Bürgerliches Denken kann mit moderner Kunst nichts anfangen. Sie sagt ihm nichts, sie zeigt ihm nichts, sie gibt ihm nichts.

Das kann eine Kunst auch gar nicht leisten, wenn sie genau das zeigen will: das Nichts. Sie ist eben nicht gegenständlich. Statt dessen hat sie in ihrer Entwicklung jeden Gegenstand und jede Prspektive systematisch eliminiert und in miteinander austauschbare Bildpunkte, Farben oder Formen aufgelöst.

Die Auflösung aller Dinge
(Alfred Manessier, Nocturne, 1957)

Die Auflösung aller Dinge in der Malerei der Moderne entsprach der technischen Produktionsweise der industriellen Massengesellschaft. Sie beruht ökonomisch darauf, gleichförmige Massenprodukte mithilfe genormter, unter sich möglichst gleicher und miteinander austauschbarer Grundstoffe und Maschinen zu fabrizieren. Im Idealfall produktiver Effizienz nehmen die produzierenden Menschen an dieser Normierung teil und verwandeln sich in austauschbare Produktionshelfer, die innerhalb der Herstellungskette möglichst in jeder beliebigen Funktion eingesetzt werden können.

Einem solchen Massenfabrikations-Arbeiter erscheint vielleicht nachts nach dem Konsum eines solchen Massenartikels eine „Nocturne“, ein nächtlicher Alptraum der Entpersönlichung wie im Ölgemälde von Manessier hier abgebildet.

Seinem bürgerlichen Vorfahren hätte in einer solchen Nacht vielleicht noch ein Bild von Spitzweg oder Caspar David Friedrich erscheinen mögen: Bürgerliches Kunstverständnis suchte nach festen Gegenständen und der menschlichen Persönlichkeit im Bild.
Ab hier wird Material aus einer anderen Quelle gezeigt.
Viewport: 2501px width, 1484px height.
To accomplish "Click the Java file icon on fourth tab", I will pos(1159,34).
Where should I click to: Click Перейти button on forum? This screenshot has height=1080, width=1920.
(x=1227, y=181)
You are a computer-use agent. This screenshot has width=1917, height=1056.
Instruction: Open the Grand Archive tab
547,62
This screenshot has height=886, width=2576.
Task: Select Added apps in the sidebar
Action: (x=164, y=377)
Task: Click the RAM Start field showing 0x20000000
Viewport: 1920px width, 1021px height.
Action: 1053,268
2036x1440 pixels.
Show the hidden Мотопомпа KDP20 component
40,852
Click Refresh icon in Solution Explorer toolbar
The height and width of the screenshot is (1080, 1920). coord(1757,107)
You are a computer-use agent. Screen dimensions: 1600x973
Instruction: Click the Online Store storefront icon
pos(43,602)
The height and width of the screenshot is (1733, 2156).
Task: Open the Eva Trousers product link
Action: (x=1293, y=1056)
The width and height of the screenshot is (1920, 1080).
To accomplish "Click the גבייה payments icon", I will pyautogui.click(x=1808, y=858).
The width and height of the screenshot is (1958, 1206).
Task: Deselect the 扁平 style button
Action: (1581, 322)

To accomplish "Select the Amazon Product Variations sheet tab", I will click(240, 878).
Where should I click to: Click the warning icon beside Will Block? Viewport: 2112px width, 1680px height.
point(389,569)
Titelbild von Heinrich C. Berann (1915-1999)

Unterdessen ist die alles auflösende und neu kombinierende, die „analytisch-kombinatorische“ Denkfigur von der Kunst über die Sprachwissenschaft vorgedrungen, hat sich in der Genderforschung doppelt überschlagen und sitzt zum Gespött des Publikums verdutzt auf dem Po, umstanden von einem Publikum, das sich den Bauch hält vor Lachen, wenn es hört: Es gebe ja gar keine Männer und Frauen, Geschlechter seien bloß konstruiert. Die Epoche der Moderne hat ihren logischen Kulminationspunkt überschritten und jede Gewißheit eines feststehenden Subjekts weit weggeworfen.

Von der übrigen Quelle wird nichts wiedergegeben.